■ Task requirements ■
From the items below, pull out the lines from the first line through the line containing "(x=32, y=350)", both included, and reproduce them without any change.

■ Entries ■
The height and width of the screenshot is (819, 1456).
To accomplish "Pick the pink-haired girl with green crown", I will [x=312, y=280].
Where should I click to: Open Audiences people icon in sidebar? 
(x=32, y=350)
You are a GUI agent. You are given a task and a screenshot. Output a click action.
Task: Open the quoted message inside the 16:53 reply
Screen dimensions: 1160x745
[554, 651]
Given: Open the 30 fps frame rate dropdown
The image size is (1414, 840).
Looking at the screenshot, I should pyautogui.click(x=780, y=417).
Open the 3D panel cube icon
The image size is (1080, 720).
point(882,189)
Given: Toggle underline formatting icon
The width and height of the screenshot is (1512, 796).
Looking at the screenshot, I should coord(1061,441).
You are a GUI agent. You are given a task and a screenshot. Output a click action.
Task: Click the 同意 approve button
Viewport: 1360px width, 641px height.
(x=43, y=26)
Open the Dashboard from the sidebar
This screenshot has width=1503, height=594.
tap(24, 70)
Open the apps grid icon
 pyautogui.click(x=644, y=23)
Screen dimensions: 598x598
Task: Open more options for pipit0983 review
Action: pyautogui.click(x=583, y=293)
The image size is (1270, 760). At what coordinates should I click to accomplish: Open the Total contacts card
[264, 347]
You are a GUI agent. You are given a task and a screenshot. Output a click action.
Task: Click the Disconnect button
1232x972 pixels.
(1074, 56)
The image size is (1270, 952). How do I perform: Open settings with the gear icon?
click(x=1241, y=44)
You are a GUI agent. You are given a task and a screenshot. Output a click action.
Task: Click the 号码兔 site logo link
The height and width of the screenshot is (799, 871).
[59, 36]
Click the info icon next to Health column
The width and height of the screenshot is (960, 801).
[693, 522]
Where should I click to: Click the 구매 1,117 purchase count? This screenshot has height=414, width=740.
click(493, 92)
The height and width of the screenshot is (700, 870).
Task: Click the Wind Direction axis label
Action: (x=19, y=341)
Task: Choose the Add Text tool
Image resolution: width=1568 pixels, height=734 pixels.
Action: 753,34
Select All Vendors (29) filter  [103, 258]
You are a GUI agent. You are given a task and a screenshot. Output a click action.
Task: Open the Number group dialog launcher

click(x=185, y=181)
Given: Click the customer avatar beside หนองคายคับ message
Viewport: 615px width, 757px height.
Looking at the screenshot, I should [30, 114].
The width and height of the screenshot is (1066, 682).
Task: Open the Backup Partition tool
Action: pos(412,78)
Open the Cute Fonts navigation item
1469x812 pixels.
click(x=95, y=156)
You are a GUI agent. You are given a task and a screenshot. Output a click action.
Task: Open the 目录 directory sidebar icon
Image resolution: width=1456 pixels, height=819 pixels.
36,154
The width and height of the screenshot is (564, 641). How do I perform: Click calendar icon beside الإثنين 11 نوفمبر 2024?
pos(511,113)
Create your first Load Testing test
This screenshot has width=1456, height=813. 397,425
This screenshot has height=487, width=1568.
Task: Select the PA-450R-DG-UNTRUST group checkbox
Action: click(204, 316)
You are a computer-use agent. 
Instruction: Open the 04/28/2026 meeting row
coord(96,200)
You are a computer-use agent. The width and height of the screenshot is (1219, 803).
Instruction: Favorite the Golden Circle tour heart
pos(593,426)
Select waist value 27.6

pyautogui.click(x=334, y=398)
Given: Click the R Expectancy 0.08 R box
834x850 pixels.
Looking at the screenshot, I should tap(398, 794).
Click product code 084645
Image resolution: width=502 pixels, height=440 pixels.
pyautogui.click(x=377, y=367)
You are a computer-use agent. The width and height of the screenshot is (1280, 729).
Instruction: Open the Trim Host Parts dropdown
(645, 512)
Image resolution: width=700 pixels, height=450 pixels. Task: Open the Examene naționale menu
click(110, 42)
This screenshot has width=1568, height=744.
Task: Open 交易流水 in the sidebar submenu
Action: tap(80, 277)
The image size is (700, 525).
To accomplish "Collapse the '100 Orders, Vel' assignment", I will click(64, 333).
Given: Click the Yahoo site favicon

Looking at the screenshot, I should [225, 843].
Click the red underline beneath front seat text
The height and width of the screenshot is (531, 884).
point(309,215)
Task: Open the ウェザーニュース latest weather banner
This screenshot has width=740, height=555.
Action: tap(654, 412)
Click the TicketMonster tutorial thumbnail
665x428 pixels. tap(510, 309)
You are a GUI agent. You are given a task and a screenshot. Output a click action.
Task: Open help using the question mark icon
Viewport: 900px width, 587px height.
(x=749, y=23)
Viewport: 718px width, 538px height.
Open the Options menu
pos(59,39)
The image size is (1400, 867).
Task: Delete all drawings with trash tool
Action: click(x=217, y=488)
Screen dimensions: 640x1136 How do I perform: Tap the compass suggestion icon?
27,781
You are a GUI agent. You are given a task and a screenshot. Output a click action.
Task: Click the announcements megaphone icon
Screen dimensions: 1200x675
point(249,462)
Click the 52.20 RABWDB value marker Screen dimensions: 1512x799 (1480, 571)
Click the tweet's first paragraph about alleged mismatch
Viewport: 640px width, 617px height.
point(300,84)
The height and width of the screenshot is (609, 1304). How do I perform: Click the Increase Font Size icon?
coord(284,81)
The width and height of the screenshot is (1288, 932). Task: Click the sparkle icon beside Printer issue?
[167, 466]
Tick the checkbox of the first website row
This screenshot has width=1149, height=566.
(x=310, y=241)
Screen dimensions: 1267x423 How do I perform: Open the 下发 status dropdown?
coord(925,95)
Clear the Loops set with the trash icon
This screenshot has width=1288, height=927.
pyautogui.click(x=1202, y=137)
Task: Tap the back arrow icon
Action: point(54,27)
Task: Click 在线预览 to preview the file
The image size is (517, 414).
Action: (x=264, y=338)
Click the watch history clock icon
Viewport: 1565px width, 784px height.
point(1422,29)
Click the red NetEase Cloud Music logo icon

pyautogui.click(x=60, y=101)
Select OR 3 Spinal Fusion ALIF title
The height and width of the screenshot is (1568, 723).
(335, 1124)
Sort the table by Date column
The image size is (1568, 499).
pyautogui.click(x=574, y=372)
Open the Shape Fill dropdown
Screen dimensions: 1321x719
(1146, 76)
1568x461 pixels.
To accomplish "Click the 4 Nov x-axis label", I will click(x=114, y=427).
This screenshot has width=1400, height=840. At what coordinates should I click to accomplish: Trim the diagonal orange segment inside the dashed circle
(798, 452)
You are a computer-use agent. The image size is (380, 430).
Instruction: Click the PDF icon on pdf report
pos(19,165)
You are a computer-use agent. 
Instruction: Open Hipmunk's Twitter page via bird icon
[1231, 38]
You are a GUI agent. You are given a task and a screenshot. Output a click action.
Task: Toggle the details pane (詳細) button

■ Solution to the exercise ■
The height and width of the screenshot is (819, 1456).
To accomplish "Pick the pink-haired girl with green crown", I will [x=312, y=280].
Where should I click to: Open Audiences people icon in sidebar? 
(x=32, y=350)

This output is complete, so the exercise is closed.